# [TASK PROMPT]
The data that follows should be copied out exactly.

[Stored data]
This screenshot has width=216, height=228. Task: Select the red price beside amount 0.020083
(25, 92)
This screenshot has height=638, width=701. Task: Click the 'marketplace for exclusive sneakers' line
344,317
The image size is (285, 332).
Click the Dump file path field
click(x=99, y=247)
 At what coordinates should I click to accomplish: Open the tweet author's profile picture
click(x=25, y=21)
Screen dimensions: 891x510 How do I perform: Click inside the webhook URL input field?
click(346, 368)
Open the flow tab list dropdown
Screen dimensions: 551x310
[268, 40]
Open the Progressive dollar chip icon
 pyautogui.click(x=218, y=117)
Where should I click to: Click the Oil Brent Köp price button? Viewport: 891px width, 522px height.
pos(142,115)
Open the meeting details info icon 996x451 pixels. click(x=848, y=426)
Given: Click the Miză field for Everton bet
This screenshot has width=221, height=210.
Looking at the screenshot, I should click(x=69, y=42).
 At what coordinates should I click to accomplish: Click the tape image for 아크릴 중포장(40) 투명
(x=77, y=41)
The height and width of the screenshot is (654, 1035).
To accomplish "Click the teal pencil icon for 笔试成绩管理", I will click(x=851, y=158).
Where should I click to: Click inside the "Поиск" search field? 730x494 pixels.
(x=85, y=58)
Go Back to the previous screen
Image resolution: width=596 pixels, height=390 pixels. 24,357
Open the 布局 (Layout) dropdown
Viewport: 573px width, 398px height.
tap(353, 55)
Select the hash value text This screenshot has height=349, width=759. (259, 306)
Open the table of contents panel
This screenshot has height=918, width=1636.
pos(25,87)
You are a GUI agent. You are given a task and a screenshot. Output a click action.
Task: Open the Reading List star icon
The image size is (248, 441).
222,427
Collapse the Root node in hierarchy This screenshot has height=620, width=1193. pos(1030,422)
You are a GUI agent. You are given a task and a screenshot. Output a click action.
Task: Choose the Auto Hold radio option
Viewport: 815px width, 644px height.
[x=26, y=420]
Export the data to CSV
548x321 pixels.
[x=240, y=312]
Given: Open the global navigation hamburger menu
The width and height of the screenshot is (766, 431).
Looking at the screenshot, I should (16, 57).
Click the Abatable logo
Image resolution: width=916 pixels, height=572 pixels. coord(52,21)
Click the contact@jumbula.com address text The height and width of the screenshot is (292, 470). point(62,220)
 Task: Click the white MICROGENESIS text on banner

# [FINISHED TASK]
This screenshot has width=216, height=228. Task: Select the red price beside amount 0.020083
(25, 92)
This screenshot has height=638, width=701. Task: Click the 'marketplace for exclusive sneakers' line
344,317
The image size is (285, 332).
Click the Dump file path field
click(x=99, y=247)
 At what coordinates should I click to accomplish: Open the tweet author's profile picture
click(x=25, y=21)
Screen dimensions: 891x510 How do I perform: Click inside the webhook URL input field?
click(346, 368)
Open the flow tab list dropdown
Screen dimensions: 551x310
[268, 40]
Open the Progressive dollar chip icon
 pyautogui.click(x=218, y=117)
Where should I click to: Click the Oil Brent Köp price button? Viewport: 891px width, 522px height.
pos(142,115)
Open the meeting details info icon 996x451 pixels. click(x=848, y=426)
Given: Click the Miză field for Everton bet
This screenshot has width=221, height=210.
Looking at the screenshot, I should click(x=69, y=42).
 At what coordinates should I click to accomplish: Click the tape image for 아크릴 중포장(40) 투명
(x=77, y=41)
The height and width of the screenshot is (654, 1035).
To accomplish "Click the teal pencil icon for 笔试成绩管理", I will click(x=851, y=158).
Where should I click to: Click inside the "Поиск" search field? 730x494 pixels.
(x=85, y=58)
Go Back to the previous screen
Image resolution: width=596 pixels, height=390 pixels. 24,357
Open the 布局 (Layout) dropdown
Viewport: 573px width, 398px height.
tap(353, 55)
Select the hash value text This screenshot has height=349, width=759. (259, 306)
Open the table of contents panel
This screenshot has height=918, width=1636.
pos(25,87)
You are a GUI agent. You are given a task and a screenshot. Output a click action.
Task: Open the Reading List star icon
The image size is (248, 441).
222,427
Collapse the Root node in hierarchy This screenshot has height=620, width=1193. pos(1030,422)
You are a GUI agent. You are given a task and a screenshot. Output a click action.
Task: Choose the Auto Hold radio option
Viewport: 815px width, 644px height.
[x=26, y=420]
Export the data to CSV
548x321 pixels.
[x=240, y=312]
Given: Open the global navigation hamburger menu
The width and height of the screenshot is (766, 431).
Looking at the screenshot, I should (16, 57).
Click the Abatable logo
Image resolution: width=916 pixels, height=572 pixels. coord(52,21)
Click the contact@jumbula.com address text The height and width of the screenshot is (292, 470). point(62,220)
 Task: Click the white MICROGENESIS text on banner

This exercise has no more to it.